Новичок на мгновение задумался.

– Я спросил, что осталось у ангела.

– Что осталось у ангела?..

– Ну, если перо было меткой их соглашения, то какой была другая метка? Демон получил перо, а что досталось ангелу на тот случай, если бы ему пришлось шантажировать Элигора?

Наконец, к нам подошла официантка, но я был слишком изумлен, чтобы говорить. Сэм сжалился надо мной и заказал мне блинов и еще кофе, а себе взял нечто хрустящее и жутко холестериновое.

Когда официантка удалилась, я все еще был занят размышлениями. Должно быть, я выглядел так, будто со мной случился удар, потому что Клэренс подался вперед и спросил:

– Бобби, с тобой все в порядке?

– Новичок, если бы я не был слегка неуверен в своей мужественности и если бы я не знал, что Сэм точно никогда мне этого не простит, то я бы расцеловал тебя прямо сейчас.

– Что?

– Ты прав, ты прав, ты так чертовски прав. – Я покачал головой, удивленный размахом своей собственной глупости. – Мои мысли несколько месяцев были заняты только этим пером, но я никогда не задумывался, что Элигор отдал взамен. Ведь, конечно, он должен был что‑то дать ангелу. Клятву кровных братьев не заключают, если каждая сторона не прольет крови! И я знаю, что это.

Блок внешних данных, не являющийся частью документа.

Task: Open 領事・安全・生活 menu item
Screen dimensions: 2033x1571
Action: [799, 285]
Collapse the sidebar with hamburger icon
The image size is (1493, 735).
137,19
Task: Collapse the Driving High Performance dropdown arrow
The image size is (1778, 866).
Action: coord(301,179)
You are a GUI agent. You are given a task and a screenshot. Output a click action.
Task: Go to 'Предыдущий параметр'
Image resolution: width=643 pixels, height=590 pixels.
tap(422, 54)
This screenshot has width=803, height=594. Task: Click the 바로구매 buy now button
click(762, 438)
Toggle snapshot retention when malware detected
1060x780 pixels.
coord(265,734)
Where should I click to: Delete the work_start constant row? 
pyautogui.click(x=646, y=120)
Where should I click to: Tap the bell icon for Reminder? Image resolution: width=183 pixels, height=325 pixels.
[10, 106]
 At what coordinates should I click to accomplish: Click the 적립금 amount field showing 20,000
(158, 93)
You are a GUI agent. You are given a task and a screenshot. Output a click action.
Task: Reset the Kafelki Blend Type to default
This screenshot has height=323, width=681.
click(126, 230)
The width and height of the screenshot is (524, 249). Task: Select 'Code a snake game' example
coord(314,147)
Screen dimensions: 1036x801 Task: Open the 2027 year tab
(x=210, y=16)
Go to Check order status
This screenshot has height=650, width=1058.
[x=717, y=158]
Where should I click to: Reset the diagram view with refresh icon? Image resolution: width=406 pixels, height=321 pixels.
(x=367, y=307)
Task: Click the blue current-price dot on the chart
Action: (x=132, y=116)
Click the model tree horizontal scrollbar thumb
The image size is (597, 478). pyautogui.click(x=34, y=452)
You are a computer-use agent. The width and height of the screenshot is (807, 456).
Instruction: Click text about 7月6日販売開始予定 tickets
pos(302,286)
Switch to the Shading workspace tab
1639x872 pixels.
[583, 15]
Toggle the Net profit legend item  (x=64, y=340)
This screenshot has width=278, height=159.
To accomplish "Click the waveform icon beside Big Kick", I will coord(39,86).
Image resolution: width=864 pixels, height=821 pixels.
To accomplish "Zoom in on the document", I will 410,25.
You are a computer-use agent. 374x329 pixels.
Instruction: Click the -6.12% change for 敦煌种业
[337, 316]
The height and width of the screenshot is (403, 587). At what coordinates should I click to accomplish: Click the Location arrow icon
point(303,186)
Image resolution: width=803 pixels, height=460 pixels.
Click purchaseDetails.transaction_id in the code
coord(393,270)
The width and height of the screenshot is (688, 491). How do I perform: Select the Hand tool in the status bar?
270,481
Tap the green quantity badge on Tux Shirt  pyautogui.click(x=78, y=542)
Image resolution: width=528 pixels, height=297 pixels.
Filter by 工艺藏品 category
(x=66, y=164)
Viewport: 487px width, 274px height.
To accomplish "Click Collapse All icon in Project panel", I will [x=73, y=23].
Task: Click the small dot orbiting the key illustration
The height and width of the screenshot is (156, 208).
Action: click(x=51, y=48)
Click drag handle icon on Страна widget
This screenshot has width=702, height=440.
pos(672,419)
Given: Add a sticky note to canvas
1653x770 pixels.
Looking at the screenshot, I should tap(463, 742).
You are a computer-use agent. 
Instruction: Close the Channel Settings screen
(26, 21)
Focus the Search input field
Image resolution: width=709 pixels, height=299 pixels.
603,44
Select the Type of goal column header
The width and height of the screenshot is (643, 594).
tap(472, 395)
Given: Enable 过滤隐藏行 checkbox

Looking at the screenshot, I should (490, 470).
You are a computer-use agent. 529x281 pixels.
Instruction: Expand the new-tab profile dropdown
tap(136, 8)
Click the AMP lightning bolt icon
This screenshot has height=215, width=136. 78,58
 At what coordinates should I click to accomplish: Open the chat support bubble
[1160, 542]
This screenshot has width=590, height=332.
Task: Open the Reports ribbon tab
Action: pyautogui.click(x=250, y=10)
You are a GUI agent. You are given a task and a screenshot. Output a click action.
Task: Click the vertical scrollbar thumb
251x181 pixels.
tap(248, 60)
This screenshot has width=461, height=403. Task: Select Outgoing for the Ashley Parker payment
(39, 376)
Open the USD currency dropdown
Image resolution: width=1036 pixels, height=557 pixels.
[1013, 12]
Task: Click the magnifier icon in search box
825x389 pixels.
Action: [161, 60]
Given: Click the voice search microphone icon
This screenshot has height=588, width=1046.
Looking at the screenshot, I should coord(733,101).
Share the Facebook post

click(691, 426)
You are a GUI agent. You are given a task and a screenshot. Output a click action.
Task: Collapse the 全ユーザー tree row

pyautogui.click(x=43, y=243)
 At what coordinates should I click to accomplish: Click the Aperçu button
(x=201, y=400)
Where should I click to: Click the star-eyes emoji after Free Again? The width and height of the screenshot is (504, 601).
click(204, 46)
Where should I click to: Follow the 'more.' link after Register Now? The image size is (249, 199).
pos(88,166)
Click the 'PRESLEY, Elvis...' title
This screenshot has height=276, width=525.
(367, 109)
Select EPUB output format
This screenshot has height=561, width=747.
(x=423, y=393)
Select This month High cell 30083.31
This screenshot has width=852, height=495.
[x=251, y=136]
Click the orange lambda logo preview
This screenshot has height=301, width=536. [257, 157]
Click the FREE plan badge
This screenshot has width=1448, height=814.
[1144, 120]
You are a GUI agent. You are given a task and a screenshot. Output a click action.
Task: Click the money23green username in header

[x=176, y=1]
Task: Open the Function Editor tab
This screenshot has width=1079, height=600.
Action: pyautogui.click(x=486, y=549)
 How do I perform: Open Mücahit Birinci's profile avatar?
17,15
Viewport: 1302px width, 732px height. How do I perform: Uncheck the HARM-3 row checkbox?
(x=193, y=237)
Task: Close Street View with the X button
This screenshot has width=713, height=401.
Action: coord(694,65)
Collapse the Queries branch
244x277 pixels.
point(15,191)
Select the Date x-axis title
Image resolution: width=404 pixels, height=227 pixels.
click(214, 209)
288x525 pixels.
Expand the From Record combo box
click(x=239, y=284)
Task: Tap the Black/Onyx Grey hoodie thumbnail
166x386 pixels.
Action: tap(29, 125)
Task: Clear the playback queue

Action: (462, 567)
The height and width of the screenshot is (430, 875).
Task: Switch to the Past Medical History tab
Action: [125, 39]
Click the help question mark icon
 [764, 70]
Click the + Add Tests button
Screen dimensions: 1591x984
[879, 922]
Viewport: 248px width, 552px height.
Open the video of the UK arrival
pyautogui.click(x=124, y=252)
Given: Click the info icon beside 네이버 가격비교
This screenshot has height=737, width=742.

– Можешь обобщить всю эту хрень, пока мне не принесли кальмаров? – спросил Сэм.

– Легко. Той ночью я кое‑что заметил.

– Той ночью – это какой именно из тех ночей, когда ты пил, слушал блюз, плакал и блевал в мусорку? – спросил Сэм. – Вероятно, все это ты делал одновременно. Так ты говоришь о прошлой неделе, на парковке?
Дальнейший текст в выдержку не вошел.